Reduced Infections from Medical Abortion with Changes
Reduced Infections from Medical Abortion with Changes

According to a new report just two changes in the way Planned Parenthood clinics perform medical abortion resulted in a 93% drop in the rate of serious infections.

The changes were simple and involved the pills being taken by mouth instead of vaginally, and with routine treatment with antibiotics.

Mary Fjerstad, a nurse practitioner who was director of clinical quality improvement at the Planned Parenthood Federation of America when the study was conducted and lead author of a paper appearing in the July 9 issue of the New England Journal of Medicine said, "Planned Parenthood is very happy with the regimen. We've got the same head-to-head efficacy as with vaginal delivery and a significant reduction in infections. And, since we added antibiotics, we have a further drop in serious infections."

Medical abortion, which is an abortion induced by medication rather than surgery is provided by 300 Planned Parenthood clinics, the nation’s largest abortion provider in the United States.

Medical abortion is done in three ways; only misoprostol; methotrexate followed by misoprostol; and mifepristone or the "abortion pill" followed by misoprostol.

The most commonly used method is the combination of mifepristone and misoprostol which was approved by the Food and Drug Administration and required that both drugs be swallowed. Later studies found that giving the second drug vaginally worked better, with smaller doses, and many providers switched to that method, where they gave mifepristone orally followed 24 to 48 hours later with misoprostol administered vaginally.

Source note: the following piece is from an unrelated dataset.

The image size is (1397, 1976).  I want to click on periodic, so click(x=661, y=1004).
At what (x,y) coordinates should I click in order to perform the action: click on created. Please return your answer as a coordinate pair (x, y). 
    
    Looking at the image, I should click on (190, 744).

Although earlier research had shown this method to have a 98 % success rate in inducing abortions, in 2005 five North American women were reported to have died from Clostridium sordellii, an otherwise rare bacterial infection within a week of taking mifepristone.

The new study conducted and paid for by Planned Parenthood, analyzed the records of 227,823 women who had abortions at its clinics from January 2005 to June 2008. They compared the risk in women to whom misoprostol was given vaginally to those who received buccal administration in which the misoprostol pill is tucked between the gums and the cheek and allowed to dissolve in concert with antibiotics. They found 92 had serious infections and the rate of serious infections dropped 73 % from 0.93 per 1,000 abortions before introduction of buccal administration along with antibiotics or STD screening to 0.25 per 1,000 abortions after the change. The addition of antibiotics dropped the rate of serious infections a further 76%.

Fjerstad said, “Our data show there was a reduction in serious infections when we switched to a nonvaginal route of misoprostol administration. But I don’t want to come down on the side of saying that everybody everywhere should give antibiotics with every medical abortion. Providers should decide that.”

Dr. Karen Loeb Lifford, director of family planning at Boston University School of Medicine said, “I do think the antibiotics will become the standard of care in the United States,” adding she had already changed her clinic’s practice to use the buccal route and include antibiotics.

Abby Long, a spokeswoman for Danco Laboratories, which sells Mifeprex, said they were not planning any changes in the drug’s labeling or directions. Any proposed changes in the label would first have to be approved by the F.D.A.

The results are to be published on Thursday in The New England Journal of Medicine.